In the pub a few weeks ago, my chum, Tom Rees, told me he found my blog to be a bizarre mix, by which he meant he found it odd that my blog was not just about education.  This comment from Tom is what led me to write this particular blog.  It strikes me as odd that anyone would write a blog about just one thing.  I am dedicated to education, but it is not who I am, not all that I am.  It is not even the greatest part of me.  When I was eleven years old, my teacher challenged me to become a scholar in the traditional sense; to be learn’d, to know everything there is to know across all possible disciplines.  I am interested in education, in art, in science, in philosophy, in anthropology, in music, in sport, in… well… everything.  This is why my life is varied and colourful.  I have various business interests ranging from education and technology to pharmaceuticals, property and architecture.  I have varied personal interests from mountaineering to theatre to writing and playing in my band.  I have varied relationships from deep friendships to hilarious acquaintances, from the spiritual to casual.  I know there are many people who are one-issue and there are many who have taken the blue pill.  But I want to be alive to truth and all that life has to offer, I love to have real interest in a wide and diverse range of ideas, activities, disciplines and relationships.  I can only imagine how bleak life would be if one was interested only in a single subject.

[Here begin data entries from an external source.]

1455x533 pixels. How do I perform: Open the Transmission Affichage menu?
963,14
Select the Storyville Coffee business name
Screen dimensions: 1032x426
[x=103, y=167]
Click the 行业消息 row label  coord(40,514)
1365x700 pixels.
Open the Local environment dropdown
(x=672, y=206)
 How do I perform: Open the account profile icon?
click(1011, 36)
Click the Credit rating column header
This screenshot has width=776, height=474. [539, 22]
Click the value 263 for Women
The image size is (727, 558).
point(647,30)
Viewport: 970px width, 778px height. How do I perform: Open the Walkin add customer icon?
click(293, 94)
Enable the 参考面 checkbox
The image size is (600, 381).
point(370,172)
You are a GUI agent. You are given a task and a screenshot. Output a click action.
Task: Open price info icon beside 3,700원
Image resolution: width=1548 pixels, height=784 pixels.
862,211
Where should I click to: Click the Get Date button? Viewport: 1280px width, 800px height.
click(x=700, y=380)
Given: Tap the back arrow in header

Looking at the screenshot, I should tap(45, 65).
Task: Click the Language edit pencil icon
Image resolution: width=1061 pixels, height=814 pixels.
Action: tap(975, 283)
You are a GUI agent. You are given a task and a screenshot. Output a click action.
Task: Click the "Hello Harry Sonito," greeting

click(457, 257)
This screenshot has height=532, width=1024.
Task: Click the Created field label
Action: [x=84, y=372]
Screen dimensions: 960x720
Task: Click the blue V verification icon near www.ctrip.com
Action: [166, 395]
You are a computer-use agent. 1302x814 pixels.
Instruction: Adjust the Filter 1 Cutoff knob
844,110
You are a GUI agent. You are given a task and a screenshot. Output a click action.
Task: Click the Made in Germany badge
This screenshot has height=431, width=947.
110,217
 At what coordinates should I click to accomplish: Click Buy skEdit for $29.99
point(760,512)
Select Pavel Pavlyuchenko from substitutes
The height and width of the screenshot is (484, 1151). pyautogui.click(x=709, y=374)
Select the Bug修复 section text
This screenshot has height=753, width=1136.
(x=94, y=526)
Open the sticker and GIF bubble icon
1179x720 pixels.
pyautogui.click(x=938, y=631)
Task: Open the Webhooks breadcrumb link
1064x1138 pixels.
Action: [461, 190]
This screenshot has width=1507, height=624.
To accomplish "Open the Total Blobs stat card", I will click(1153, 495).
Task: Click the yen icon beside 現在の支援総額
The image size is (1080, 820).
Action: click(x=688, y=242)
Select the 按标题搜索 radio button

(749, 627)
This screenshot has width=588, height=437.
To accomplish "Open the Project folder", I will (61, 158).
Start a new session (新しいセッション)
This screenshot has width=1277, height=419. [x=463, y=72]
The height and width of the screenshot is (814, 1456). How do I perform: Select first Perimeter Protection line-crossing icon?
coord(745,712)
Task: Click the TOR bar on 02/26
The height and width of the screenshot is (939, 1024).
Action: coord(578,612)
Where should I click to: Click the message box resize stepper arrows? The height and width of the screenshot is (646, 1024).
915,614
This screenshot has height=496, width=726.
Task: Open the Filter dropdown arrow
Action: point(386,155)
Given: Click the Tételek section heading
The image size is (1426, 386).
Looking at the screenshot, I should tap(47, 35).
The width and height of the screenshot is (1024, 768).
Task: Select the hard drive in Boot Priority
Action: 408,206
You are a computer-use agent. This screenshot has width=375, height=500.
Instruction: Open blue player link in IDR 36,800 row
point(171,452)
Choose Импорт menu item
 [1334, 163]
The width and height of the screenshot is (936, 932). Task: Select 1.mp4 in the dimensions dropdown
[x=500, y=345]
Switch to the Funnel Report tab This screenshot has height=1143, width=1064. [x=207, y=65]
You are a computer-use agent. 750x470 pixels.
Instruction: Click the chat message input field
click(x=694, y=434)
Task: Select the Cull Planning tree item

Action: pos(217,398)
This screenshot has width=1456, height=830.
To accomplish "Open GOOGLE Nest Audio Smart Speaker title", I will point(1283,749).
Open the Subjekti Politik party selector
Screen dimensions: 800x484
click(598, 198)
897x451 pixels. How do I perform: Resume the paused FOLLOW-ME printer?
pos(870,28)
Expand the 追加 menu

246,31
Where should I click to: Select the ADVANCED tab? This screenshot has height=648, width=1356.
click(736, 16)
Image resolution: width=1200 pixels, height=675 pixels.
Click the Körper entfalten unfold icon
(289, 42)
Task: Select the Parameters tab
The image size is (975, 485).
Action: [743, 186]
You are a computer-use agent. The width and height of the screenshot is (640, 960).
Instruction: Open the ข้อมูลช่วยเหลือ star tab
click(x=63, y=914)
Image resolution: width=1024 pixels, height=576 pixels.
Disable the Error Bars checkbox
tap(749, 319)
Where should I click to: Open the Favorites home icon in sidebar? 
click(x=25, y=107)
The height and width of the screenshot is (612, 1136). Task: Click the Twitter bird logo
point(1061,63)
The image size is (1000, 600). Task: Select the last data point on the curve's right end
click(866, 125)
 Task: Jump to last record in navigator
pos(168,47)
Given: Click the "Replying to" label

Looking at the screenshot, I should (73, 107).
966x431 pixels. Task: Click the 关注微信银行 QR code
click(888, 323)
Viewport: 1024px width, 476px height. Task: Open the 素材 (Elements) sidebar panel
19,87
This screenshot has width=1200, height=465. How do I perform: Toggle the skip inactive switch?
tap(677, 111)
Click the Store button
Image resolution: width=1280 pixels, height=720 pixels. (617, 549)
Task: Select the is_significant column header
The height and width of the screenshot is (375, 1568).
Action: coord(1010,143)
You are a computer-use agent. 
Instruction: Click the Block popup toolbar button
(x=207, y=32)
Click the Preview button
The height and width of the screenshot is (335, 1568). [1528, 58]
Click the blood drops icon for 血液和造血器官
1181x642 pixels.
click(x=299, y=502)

On reflection, this blog is perhaps a rather long response to Tom’s question, but hey, writing it has been a good way to spend the time while waiting to board a flight!

Learn

I am addicted to learning.  Always have been, hopefully always will be.  It doesn’t matter what the subject is, I love to learn.  If I am walking to the office from the train station or driving to a meeting, I am invariably listening to a book, lecture, podcast or course.  This might be a 150 episode language course or a history of architecture in Portugal or a discussion about freedom of speech or learning about some obscure inventor.  I just adore learning.  I am lucky to have offices and homes in Central London and Cambridge, which means evenings can always be filled by attending public lectures or debates or readings in local bars or listening to lectures on the street.  I love learning an entirely new discipline and seeing the connections within it and the schema it builds, but I also love trivia – I do not accept that knowledge is only worthwhile if it has utility.  I love knowledge for its own sake and enjoy the fact that my mind is filled with half-forgotten facts and disjointed pieces of information, which I can play with.



These are just six of the ways I spend my time while dying.  You are dying too.  Think carefully about what makes you happy, the ambitions you have, the places, people and things you wish to see.  Ask yourself if you are putting any of these things off.  If you are, there is no need to.  Don’t leave it too late, live now.